Written instruction A
In the excerpt on penalty shootouts, why does Pepping advise celebrating the first penalty-kick goal wildly? Answer in one to three sentences.

Excerpt provided
+++
The 2006 World Cup final was also decided by shootout, with Italy beating France. We'll let historians argue over how definitive a shooutout victory is, while we look at the shootout itself. Penalty kicks may be only slightly better than drawing lots, but fans, coaches, managers, and players all seek a way to make the penalty shootout an issue of skill, and not luck.
Dr. Gert-Jan Pepping, a sport scientist (nice!) at University of Groningen in northern Netherlands, believes he has the secret to penalty-kick victory locked down.
Penalty Kicks: Celebration Time
Pepping's secret: be happy. Not just in general, but be demonstrably happy on the pitch. Celebrate the first penalty-kick goal by celebrating wildly. This propagates positive vibes, and encourages one's own teammates to score while demoralizing the goalie.
Pepping and his research group (Moll, Jordet, & Pepping, 2010) studied a large number of penalty shootouts during important soccer matches, but only as long as the score in the shootout was still equal. After every shot at goal, the player was assessed on the degree to which he expressed happiness and pride after scoring. This revealed that the players who expressed this clearly, for example by throwing their arms up into the air, usually belonged to the winning team.
Or perhaps they're happy because they're winning, and not the other way around. Correlation, sure. Causation? Maybe not. This does not take into account the other factor in a penalty shootout: the goalie.
Goalie Influence on Penalty Kicks
While a penalty kick is a goalie's worst nightmare (unless your jersey says "Green"), a 2007 study showed that the keeper can subtly influence how the shooter shoots, even though the goalie only stops around one in five shots.
+++
[Entries for locating text and elements]
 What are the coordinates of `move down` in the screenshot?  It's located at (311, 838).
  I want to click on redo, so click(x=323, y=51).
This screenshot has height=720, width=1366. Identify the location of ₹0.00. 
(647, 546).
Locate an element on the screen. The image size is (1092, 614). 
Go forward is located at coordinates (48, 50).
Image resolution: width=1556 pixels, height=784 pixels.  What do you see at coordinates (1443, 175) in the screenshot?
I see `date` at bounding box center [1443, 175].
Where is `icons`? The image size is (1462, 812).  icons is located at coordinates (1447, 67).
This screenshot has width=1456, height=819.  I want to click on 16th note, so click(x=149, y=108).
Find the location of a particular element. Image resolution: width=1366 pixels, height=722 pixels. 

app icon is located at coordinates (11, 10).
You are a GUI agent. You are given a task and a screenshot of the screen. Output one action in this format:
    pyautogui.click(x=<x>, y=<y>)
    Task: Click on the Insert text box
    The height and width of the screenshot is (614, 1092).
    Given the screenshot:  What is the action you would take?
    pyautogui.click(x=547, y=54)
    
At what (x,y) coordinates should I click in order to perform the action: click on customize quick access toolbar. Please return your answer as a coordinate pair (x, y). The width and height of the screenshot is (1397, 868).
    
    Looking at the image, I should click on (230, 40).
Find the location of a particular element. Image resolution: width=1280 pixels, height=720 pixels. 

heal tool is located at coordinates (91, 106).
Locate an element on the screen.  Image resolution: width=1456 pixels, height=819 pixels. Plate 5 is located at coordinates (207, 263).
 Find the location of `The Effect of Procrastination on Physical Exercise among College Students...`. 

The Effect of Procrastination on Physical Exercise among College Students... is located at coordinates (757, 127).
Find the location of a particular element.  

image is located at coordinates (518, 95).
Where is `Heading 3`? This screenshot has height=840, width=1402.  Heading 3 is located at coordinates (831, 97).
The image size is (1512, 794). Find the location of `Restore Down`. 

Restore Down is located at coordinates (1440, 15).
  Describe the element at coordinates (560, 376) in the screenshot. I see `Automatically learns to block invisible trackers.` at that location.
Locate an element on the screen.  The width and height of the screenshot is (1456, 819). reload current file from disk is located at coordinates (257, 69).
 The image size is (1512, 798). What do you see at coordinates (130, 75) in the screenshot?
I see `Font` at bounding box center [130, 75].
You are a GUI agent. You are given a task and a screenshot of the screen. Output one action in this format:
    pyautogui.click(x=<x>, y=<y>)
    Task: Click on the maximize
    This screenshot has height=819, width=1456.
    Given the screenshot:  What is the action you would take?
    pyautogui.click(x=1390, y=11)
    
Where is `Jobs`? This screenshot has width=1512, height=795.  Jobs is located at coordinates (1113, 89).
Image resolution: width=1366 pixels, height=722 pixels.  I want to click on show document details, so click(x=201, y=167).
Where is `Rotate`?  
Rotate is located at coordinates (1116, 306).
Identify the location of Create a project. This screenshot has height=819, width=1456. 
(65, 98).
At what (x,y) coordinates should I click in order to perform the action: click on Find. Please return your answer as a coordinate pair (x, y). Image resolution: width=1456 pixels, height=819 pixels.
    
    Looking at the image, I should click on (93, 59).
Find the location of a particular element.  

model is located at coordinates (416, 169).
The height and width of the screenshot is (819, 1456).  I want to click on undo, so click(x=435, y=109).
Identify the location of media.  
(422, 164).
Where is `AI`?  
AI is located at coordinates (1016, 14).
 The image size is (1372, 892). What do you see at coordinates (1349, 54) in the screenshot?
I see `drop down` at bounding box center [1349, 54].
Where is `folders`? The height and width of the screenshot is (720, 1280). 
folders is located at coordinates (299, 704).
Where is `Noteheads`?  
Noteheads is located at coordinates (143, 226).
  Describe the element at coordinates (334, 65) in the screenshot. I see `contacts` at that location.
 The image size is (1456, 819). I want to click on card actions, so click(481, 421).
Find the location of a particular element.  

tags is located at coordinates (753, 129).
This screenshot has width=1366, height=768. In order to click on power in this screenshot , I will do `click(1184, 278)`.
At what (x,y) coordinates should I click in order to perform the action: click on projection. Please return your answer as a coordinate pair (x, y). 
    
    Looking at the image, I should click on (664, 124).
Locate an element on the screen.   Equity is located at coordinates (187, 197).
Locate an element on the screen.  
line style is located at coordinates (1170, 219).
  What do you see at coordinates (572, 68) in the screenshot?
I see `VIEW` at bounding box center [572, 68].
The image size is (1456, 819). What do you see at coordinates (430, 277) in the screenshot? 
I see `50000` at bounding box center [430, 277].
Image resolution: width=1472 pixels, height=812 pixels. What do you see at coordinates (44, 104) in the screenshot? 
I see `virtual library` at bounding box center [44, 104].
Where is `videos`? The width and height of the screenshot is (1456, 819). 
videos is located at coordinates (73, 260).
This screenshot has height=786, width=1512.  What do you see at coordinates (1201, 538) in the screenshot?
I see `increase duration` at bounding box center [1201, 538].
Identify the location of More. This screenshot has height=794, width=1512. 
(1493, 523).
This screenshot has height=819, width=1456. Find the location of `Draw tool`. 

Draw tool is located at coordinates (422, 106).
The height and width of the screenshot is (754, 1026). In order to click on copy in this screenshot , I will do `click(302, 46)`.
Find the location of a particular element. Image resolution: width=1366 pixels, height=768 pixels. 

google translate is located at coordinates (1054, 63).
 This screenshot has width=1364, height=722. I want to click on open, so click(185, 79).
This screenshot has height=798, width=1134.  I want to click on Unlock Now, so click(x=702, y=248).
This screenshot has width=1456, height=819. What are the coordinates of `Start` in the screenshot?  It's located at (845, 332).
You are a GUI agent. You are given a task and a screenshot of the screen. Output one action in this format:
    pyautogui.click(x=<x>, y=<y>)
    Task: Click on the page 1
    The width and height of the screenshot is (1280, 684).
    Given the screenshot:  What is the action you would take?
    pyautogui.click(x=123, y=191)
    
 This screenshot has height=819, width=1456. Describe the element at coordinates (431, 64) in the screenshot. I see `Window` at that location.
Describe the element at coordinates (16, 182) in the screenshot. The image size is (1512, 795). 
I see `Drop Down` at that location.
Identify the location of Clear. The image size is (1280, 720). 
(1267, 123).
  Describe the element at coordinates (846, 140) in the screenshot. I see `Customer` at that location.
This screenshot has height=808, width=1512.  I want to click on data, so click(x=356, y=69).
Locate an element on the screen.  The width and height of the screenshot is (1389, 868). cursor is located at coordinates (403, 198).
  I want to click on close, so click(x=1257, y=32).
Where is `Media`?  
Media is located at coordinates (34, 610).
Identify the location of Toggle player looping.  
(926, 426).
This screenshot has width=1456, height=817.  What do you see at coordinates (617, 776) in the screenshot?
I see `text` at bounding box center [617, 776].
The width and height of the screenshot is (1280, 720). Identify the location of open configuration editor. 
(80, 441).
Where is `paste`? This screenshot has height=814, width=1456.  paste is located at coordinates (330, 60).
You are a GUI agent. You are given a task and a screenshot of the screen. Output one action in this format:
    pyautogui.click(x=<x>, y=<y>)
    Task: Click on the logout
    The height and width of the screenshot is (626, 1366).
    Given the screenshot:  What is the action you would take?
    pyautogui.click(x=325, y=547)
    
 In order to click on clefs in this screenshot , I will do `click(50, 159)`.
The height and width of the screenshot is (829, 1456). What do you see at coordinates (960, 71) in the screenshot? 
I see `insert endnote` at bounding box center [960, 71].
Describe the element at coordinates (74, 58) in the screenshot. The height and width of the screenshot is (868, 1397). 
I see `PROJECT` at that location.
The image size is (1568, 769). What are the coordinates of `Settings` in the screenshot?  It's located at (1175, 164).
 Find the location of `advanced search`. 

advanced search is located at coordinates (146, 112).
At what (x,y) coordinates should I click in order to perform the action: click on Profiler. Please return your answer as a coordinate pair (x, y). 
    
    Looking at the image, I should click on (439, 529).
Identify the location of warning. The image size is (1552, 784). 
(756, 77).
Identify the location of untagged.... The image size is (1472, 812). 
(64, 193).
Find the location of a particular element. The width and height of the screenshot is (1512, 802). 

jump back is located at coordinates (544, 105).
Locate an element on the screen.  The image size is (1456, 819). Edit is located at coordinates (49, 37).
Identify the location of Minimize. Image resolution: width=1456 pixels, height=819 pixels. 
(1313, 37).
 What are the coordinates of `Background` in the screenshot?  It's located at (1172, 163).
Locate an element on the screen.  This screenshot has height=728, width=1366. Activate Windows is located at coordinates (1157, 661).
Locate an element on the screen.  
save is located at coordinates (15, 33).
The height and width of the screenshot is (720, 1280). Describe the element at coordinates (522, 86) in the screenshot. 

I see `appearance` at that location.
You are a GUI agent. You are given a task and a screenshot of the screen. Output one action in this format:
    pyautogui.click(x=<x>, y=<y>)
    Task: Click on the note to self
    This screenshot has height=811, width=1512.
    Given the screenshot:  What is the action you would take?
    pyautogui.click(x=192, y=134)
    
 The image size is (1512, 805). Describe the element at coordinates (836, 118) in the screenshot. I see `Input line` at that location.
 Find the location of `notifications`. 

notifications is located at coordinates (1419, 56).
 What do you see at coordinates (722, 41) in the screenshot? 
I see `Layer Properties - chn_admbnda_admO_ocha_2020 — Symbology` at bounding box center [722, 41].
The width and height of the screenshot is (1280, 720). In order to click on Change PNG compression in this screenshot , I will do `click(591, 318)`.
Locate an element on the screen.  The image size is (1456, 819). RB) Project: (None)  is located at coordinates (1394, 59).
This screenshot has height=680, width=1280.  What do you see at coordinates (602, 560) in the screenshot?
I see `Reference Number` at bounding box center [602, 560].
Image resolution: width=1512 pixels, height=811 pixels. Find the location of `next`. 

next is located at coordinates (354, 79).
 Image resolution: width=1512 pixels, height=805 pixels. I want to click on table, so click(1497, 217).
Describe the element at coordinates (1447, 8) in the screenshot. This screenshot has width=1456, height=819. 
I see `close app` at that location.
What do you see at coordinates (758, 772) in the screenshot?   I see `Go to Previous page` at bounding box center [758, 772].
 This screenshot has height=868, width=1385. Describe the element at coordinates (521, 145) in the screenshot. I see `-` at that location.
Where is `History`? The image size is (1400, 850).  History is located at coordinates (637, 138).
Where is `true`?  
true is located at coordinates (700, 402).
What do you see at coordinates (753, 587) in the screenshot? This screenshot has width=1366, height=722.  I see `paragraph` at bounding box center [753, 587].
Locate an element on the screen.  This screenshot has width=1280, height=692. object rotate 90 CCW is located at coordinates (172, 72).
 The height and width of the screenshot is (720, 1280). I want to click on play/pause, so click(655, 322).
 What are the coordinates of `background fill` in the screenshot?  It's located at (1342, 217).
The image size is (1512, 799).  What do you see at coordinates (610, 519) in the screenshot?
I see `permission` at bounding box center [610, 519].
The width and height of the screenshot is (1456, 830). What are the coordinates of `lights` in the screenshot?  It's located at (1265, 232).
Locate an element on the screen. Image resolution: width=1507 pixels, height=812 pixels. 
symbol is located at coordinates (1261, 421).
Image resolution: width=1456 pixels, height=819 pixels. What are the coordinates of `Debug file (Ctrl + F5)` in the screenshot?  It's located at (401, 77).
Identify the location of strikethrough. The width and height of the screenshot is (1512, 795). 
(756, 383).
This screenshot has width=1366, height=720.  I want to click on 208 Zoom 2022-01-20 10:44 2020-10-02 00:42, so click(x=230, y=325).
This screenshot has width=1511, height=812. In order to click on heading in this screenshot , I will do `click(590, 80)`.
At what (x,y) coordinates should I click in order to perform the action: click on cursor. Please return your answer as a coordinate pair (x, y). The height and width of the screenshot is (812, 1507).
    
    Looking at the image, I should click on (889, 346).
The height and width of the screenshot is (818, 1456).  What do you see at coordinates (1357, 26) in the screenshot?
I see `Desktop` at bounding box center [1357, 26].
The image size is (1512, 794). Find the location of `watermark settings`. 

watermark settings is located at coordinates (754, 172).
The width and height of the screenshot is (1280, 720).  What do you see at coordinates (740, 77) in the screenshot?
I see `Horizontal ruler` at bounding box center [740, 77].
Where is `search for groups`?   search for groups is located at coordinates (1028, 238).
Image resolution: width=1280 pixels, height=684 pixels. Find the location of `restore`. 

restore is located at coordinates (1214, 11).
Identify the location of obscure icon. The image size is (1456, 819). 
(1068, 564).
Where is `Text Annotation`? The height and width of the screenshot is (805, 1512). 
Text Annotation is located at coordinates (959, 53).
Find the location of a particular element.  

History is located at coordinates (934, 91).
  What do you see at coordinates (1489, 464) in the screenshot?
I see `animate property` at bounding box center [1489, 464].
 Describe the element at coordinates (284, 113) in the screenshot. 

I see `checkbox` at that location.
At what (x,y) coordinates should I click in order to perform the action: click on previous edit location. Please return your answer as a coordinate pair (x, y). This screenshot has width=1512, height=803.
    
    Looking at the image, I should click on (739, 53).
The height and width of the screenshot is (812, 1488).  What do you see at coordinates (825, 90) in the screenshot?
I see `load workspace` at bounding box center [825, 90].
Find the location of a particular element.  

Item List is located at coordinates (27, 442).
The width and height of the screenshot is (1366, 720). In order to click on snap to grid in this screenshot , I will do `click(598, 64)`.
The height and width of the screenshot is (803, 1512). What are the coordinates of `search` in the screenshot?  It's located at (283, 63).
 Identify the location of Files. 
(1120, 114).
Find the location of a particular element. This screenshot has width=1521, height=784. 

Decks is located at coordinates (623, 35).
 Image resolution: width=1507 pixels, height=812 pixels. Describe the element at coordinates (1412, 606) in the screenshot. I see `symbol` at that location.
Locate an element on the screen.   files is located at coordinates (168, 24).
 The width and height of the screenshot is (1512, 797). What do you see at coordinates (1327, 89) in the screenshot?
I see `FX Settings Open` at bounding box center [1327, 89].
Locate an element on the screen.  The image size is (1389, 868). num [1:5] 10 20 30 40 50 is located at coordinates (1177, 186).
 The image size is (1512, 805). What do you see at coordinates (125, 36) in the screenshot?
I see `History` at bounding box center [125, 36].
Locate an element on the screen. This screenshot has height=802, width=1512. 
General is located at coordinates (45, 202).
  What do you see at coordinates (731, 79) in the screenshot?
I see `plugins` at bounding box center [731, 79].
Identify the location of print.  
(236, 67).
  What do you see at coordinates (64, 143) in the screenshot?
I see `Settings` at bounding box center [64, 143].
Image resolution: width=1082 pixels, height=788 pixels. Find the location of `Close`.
+++
Written instruction B
Please return every line of the records above that contains the string "Students", treating uppercase and lowercase as different.

Worked answer A
A wild celebration spreads positive vibes. This encourages the player's own teammates to score and demoralizes the goalie.

Worked answer B
 Find the location of `The Effect of Procrastination on Physical Exercise among College Students...`. 
The Effect of Procrastination on Physical Exercise among College Students... is located at coordinates (757, 127).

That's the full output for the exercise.